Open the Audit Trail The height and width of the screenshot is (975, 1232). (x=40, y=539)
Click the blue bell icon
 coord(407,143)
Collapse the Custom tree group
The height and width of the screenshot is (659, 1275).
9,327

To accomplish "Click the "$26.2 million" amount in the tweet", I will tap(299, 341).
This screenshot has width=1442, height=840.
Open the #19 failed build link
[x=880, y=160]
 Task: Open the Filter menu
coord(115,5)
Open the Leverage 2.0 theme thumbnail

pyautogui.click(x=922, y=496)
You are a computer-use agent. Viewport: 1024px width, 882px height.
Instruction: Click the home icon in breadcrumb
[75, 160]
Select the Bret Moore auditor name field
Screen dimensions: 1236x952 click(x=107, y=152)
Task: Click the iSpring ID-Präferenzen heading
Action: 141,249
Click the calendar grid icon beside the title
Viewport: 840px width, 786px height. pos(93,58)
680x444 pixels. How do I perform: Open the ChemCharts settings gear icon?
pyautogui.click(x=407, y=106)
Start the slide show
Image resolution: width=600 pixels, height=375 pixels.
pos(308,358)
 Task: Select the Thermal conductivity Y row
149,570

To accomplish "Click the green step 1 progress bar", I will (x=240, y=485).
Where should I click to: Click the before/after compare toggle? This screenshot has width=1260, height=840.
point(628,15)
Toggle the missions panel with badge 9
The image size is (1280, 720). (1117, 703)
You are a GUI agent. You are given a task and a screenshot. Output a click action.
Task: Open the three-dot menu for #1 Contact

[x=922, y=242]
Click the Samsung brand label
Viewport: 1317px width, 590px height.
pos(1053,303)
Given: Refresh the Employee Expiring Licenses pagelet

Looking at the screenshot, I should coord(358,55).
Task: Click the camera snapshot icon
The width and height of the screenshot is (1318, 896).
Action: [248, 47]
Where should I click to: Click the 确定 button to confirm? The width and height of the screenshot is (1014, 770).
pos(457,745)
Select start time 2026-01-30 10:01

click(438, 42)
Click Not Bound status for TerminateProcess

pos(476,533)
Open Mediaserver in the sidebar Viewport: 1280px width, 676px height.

WORK INSTRUCTION: Up to and including the last line of the material, reproduce every line exactly, beginning with the one that contains "Task: Click the camera snapshot icon" and adding nothing else.

WRITTEN RESPONSE:
Task: Click the camera snapshot icon
The width and height of the screenshot is (1318, 896).
Action: [248, 47]
Where should I click to: Click the 确定 button to confirm? The width and height of the screenshot is (1014, 770).
pos(457,745)
Select start time 2026-01-30 10:01

click(438, 42)
Click Not Bound status for TerminateProcess

pos(476,533)
Open Mediaserver in the sidebar Viewport: 1280px width, 676px height.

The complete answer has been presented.